This deal has been in place for four months. Those who agreed had four months to live up to their commitments. Those who made that commitment should not have done so without the means to honor it. Discovering problems now, or claiming that cash-free communication -- no matter how supportive -- somehow mitigates the looming disaster is nothing but an abdication of personal responsibility. If one of those who had committed were somehow trying to justify their current actions, or to think that they were somehow doing right, it would only represent a self-serving, self-deceiving way of profiting by harming another.

Your distinction between the charity and decency of the list members seeking to defray Deb's costs and those list members whose irresponsibility have precipitated the situation is one I do value. I would have hoped that all the members of this list who seem, like you, to embrace decency and fairness would have behaved in as upright a fashion. In simple fact, there is a group that has not. It is my sincere hope that this group represents only a minority of list members.

I hope even more sincerely that those people, armed with the reminder of Deb's situation, find themselves motivated to do right. I hope that the decency and fairness that people display around them can remind them how to do right. I hope very strongly that my comments will soon show themselves to be applicable to no one at all.


So while I will take your request for more gentility under serious consideration, I do regret that you included with it your defense of deadbeats.
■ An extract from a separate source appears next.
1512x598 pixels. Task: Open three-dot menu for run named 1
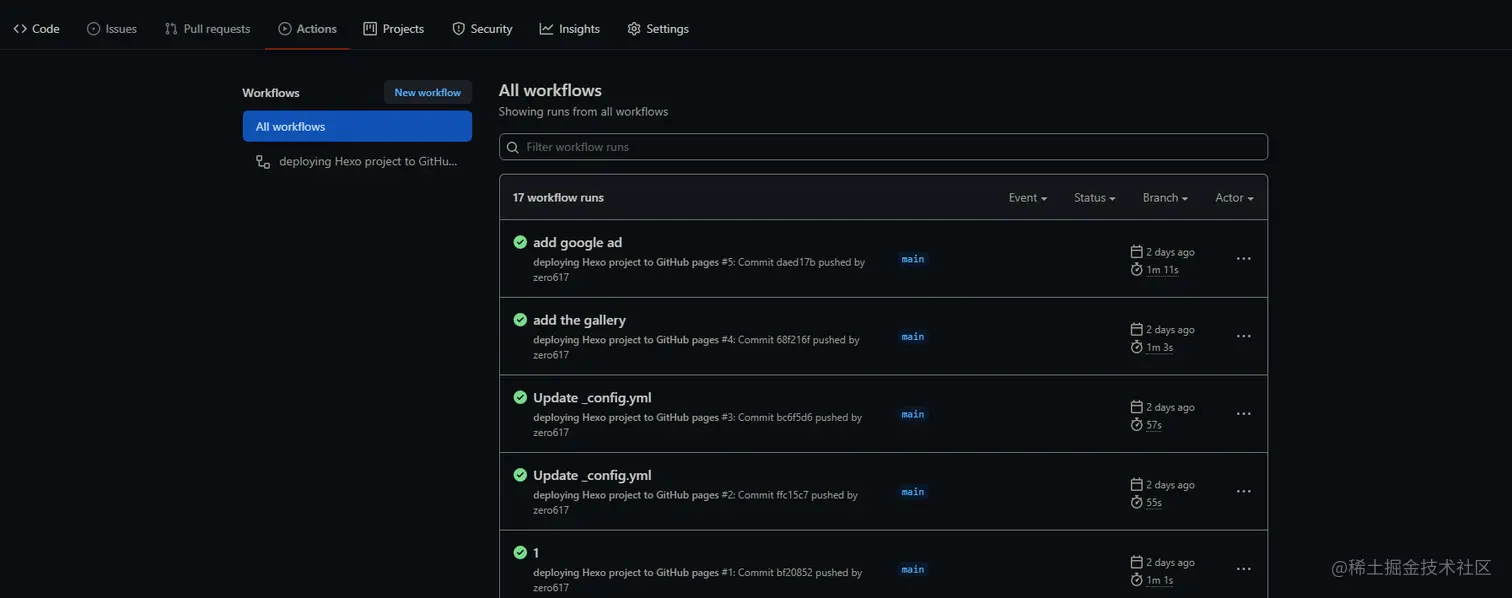coord(1243,569)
I'm afraid, Kelley, that causing financial harm to a member of this list is not something about which I have it in me to be kind. Nor, honestly, do I believe it to be something that deserves respect. I believe strongly that such behavior is far more damaging than mine, and that trying to be understanding and sympathetic to those actions would be more damaging yet.


As for personal attacks on me: There is no way in which your reasonable request could be interpreted as an attack. If should you ever feel the need to make one, however, please feel free to request any information you need. I have a wide collection of terrible habits and personality shortcomings, many of which could be referenced humorously in a public insult without the drawback of falsehood. Failing that, just try to imagine me as a pockmarked blob of inadequacy, furiously typing in a basement, cackling away the whole time. I have faith that you'll manage well.